Embryo Transfer Activity in Canada: A Snapshot Look
Embryo transfer (ET) has been commercially available for over 40 years as a means of increasing the number of progeny from a given female. The main objective has always been for breeders to select the best animals in their herd and use ET to produce more daughters as herd replacements and perhaps also sons for entry into A.I. The purpose of this article is to take a snapshot look at the usage of ET in the Holstein breed in Canada.
Trend in ET Usage
Figure 1 shows the trend in percentage of registered Holsteins born since 2000 that resulted from embryo transfer. For females, this percentage has been very stable ranging from 3 to 4.4%. On the male side, however, a significantly higher percentage of those registered were the result of embryo transfer. From 2000 to 2013 this percentage gradually increased from roughly 40% to 60% but this trend has been decreasing in recent years to the 50% level in 2016 and 2017.
Canadian Dairy Network (CDN) recently analyzed the existing data associated with embryo transfer flushes for Canadian Holsteins in 2016, for which a summary is presented in Table 1. In total, there were 7,656 successful flushes during the year from 4,061 different donors, which translates to an average of 1.89 flushes per donor during the year. In terms of the frequency of ET flushes during the year, 68% of donors had only one flush. On the other end of the spectrum, there were ten donors with 20 or more flushes during the year and a total of 90 donors with at least 10 flushes in 2016. To achieve such high frequencies of ET flushes, these donors must have been on a routine program using IVF (in vitro fertilization).
In terms of the service sires used for these flushes in 2016, there were a total of 453 involved and 532 of the flushes involved more than one sire. The fact that multiple sires are more frequently used for embryo transfer flushes stems from the current use of genomics. Each progeny born from such flushes can now have their sire accurately identified as a by-product of genomic testing. Table 2 lists the ten most common service sires involved with the ET flushes in 2016, led by Doorman at 5.7% as a proven sire and Solomon at 3.5% as a genomic young sire.
Perhaps one of the biggest changes over time, which has resulted from the introduction of genomics, has been the significant shift towards the use of younger females as ET donors. As shown in Table 1, 73% of the donors had a genomic evaluation and 58% were heifers that had not yet calved for their first lactation. While the average age of all 2016 donors was 38 months, Figure 2 shows the distribution of all flushes by the age of donor. 23% of all flushes involved a donor that was less than 12 months old and another 25% were yearling heifers. This means that almost half of all flushes (i.e.: 48%) during 2016 involved heifers under two years of age. Another 28% of the donors were between 2 and 4 years of age and 25% were 5 years or older.

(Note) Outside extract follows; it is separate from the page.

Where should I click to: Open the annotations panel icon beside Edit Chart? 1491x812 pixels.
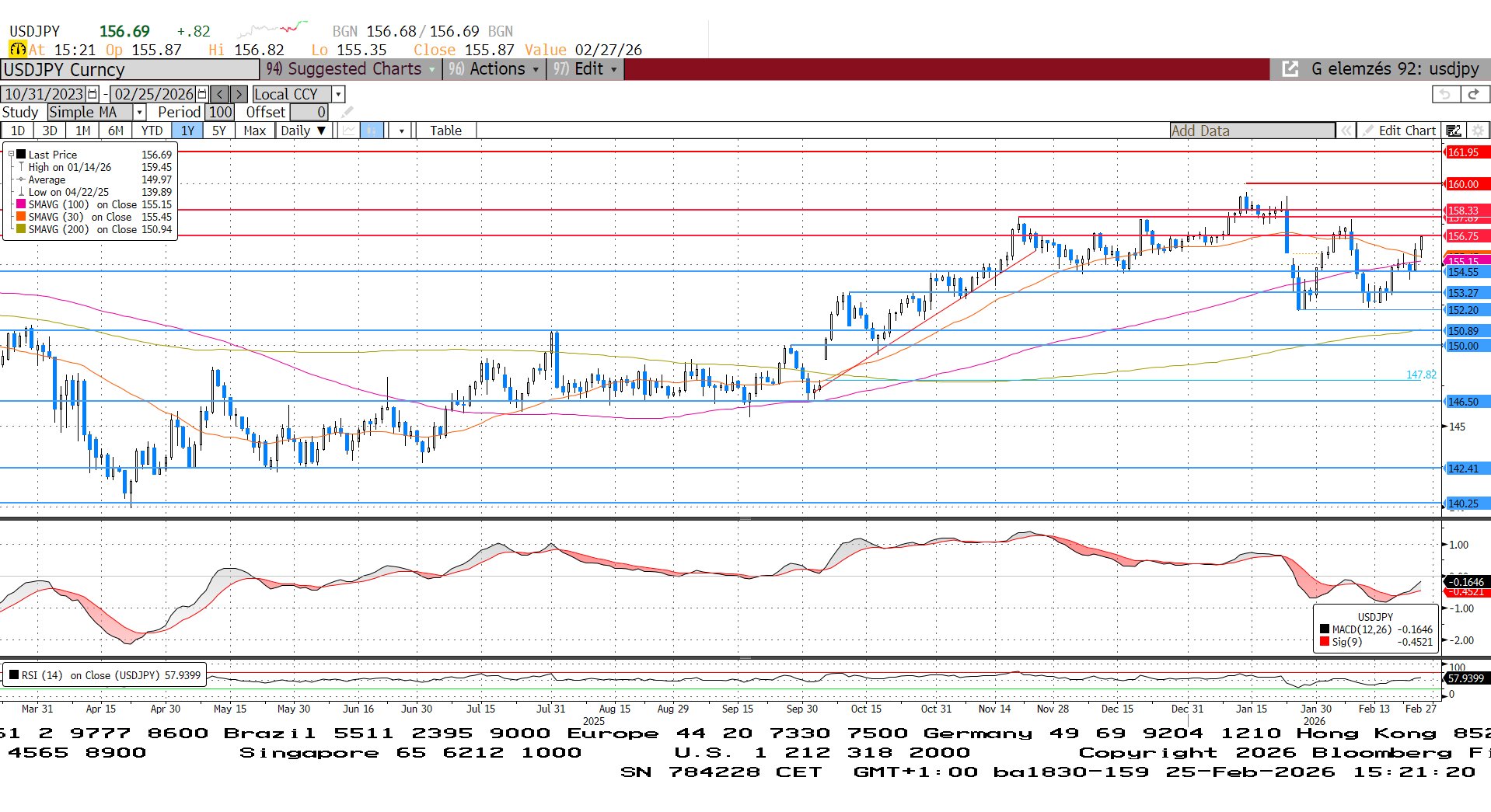click(1454, 131)
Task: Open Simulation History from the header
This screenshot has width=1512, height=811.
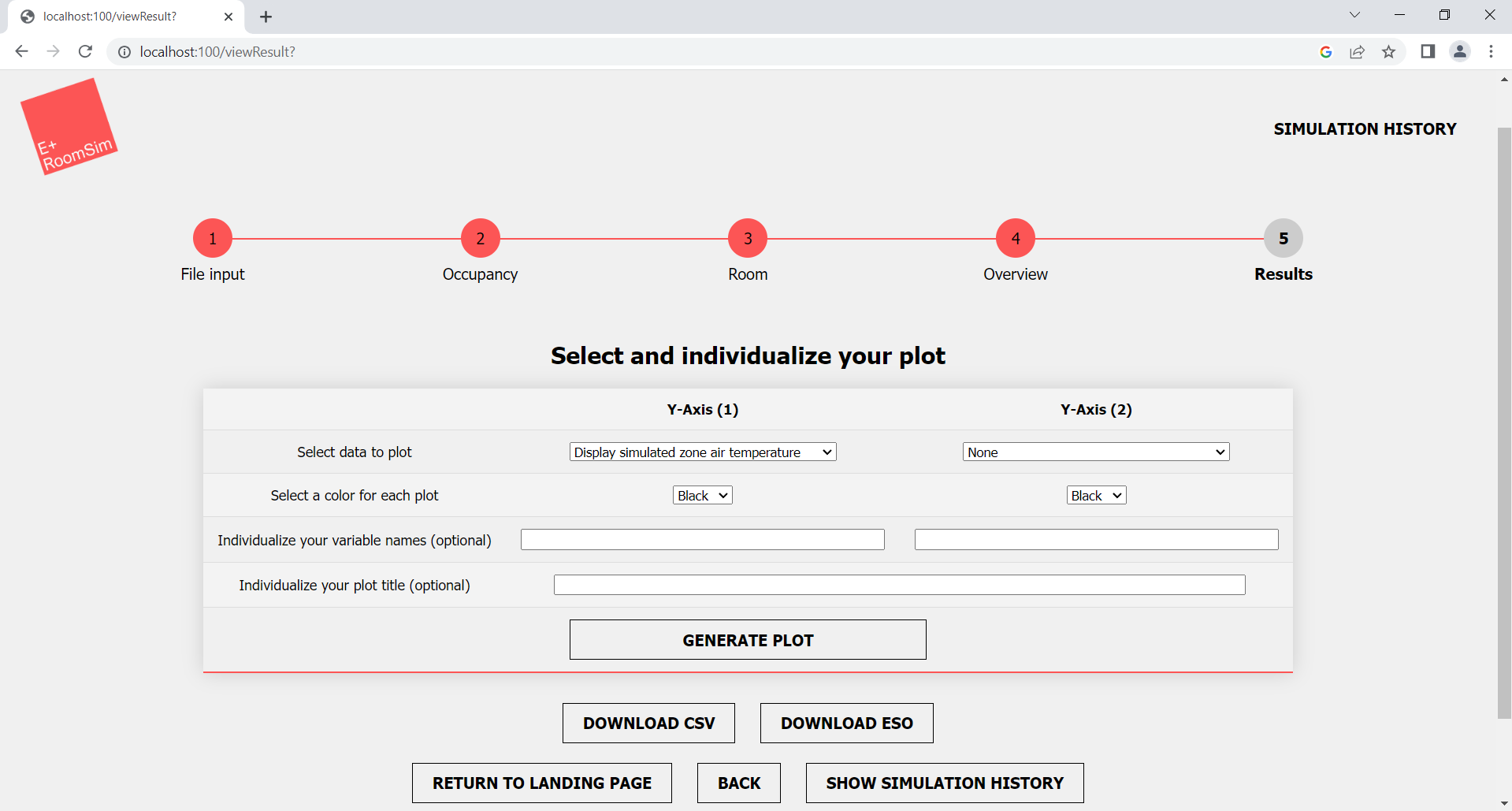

For various reasons, the adoption rate of embryo transfer has not grown for several decades representing less than 5% of registered females each year. Based on an analysis of the 7,656 flushes during 2016, which involved 4,061 donors and 453 different service sires, the impact of IVF technology and genomics are evident. Almost half of all flushes in 2016 were from donors under two years of age and the use of IVF allowed some heifers to achieve over 20 flushes during the year. Since 73% of all donors were genotyped, the use of genomics has helped breeders better identify their genetically superior animals for embryo transfer.